Wherever a picture appears, leave it out; set down everything else in the records exactly.
# # #
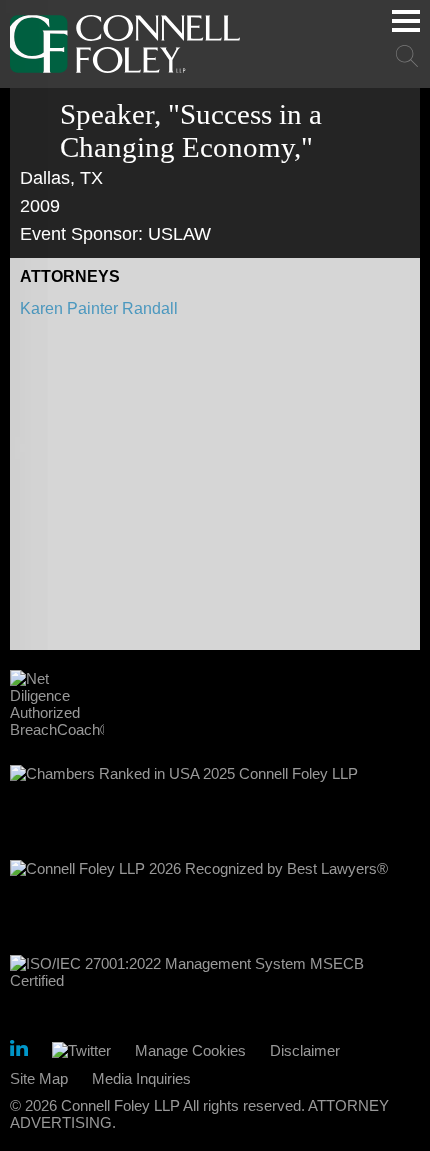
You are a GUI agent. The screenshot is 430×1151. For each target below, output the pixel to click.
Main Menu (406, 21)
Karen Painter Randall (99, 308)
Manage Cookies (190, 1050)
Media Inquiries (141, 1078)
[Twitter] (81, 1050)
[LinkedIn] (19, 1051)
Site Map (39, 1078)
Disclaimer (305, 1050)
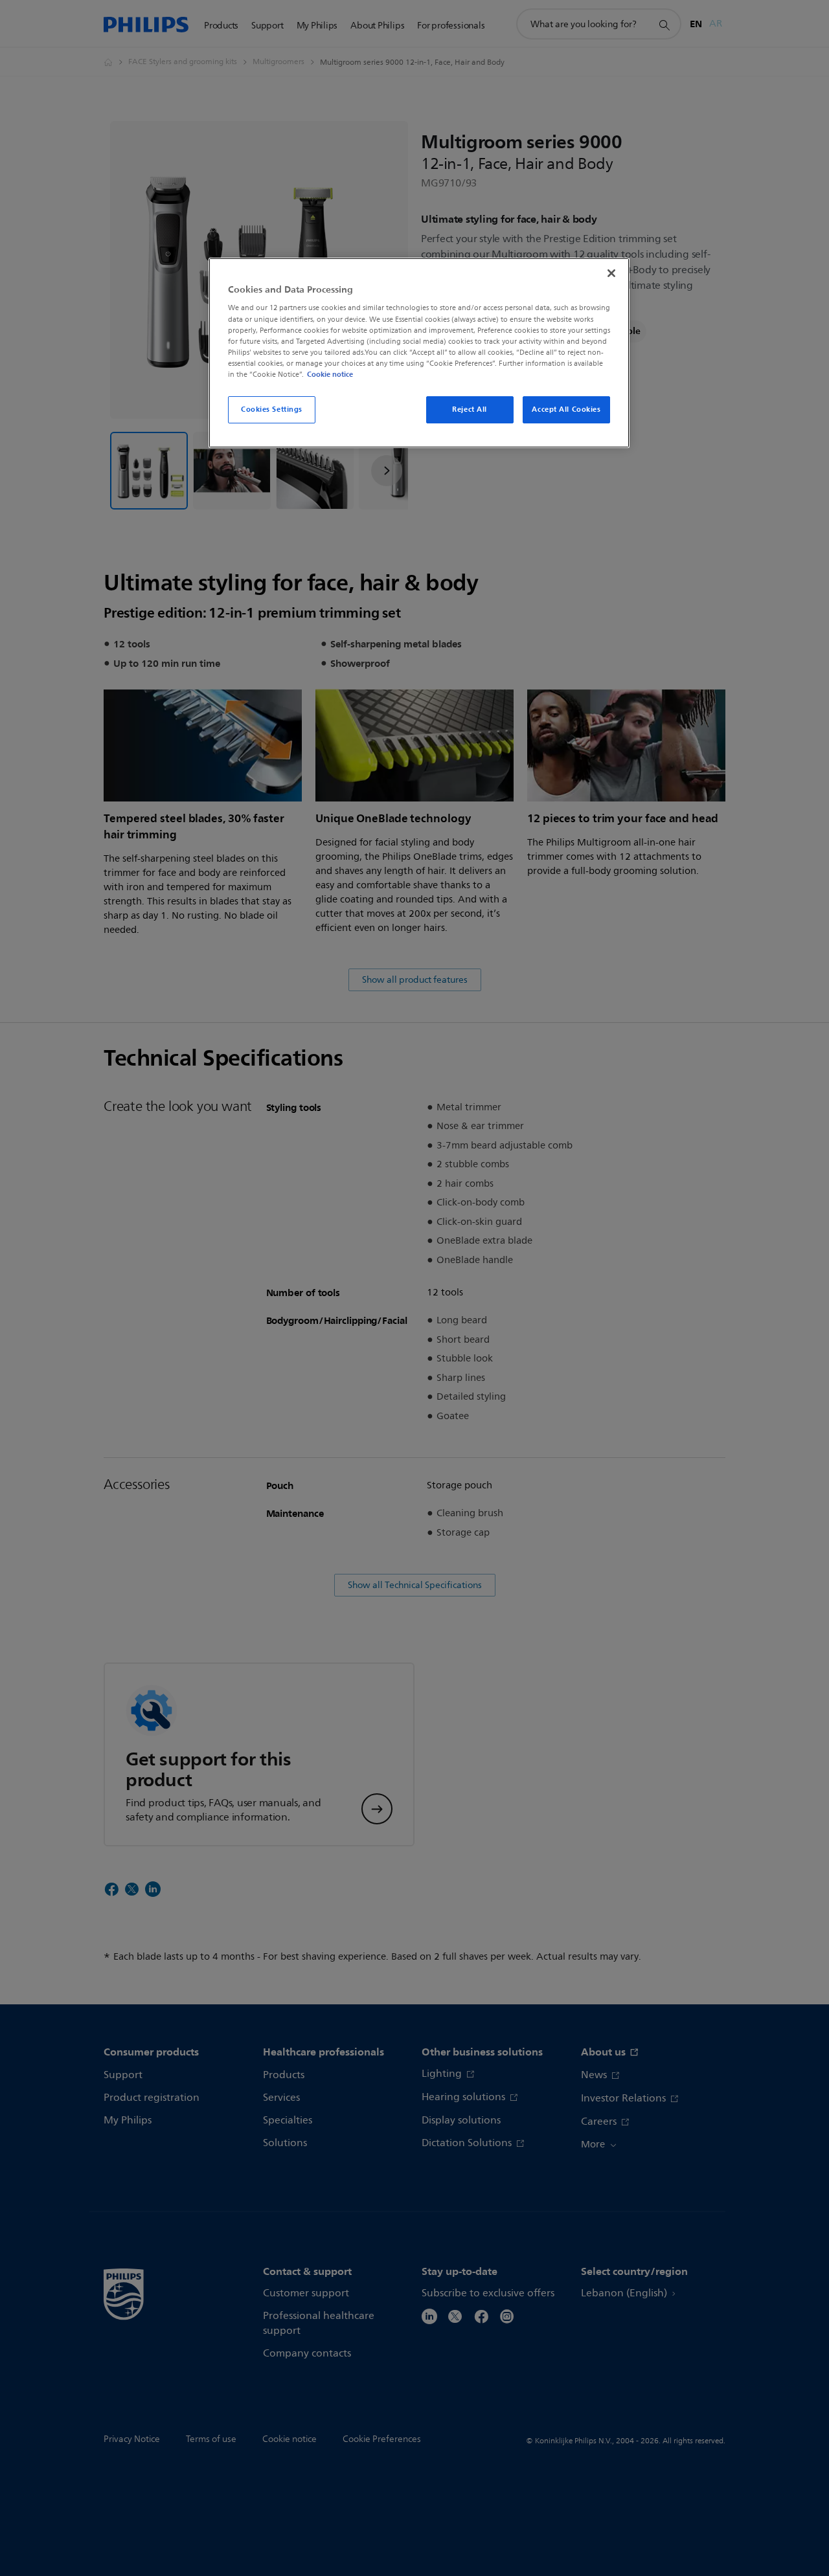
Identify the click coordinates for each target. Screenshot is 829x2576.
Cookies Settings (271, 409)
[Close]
# # #
### [RESULT OF THIS TASK]
You are a GUI agent. The screenshot is 430×1151. For each target below, output the pixel to click.
Main Menu (406, 21)
Karen Painter Randall (99, 308)
Manage Cookies (190, 1050)
Media Inquiries (141, 1078)
[Twitter] (81, 1050)
[LinkedIn] (19, 1051)
Site Map (39, 1078)
Disclaimer (305, 1050)
Identify the click coordinates for each target. Screenshot is 829x2576.
Cookies Settings (271, 409)
[Close]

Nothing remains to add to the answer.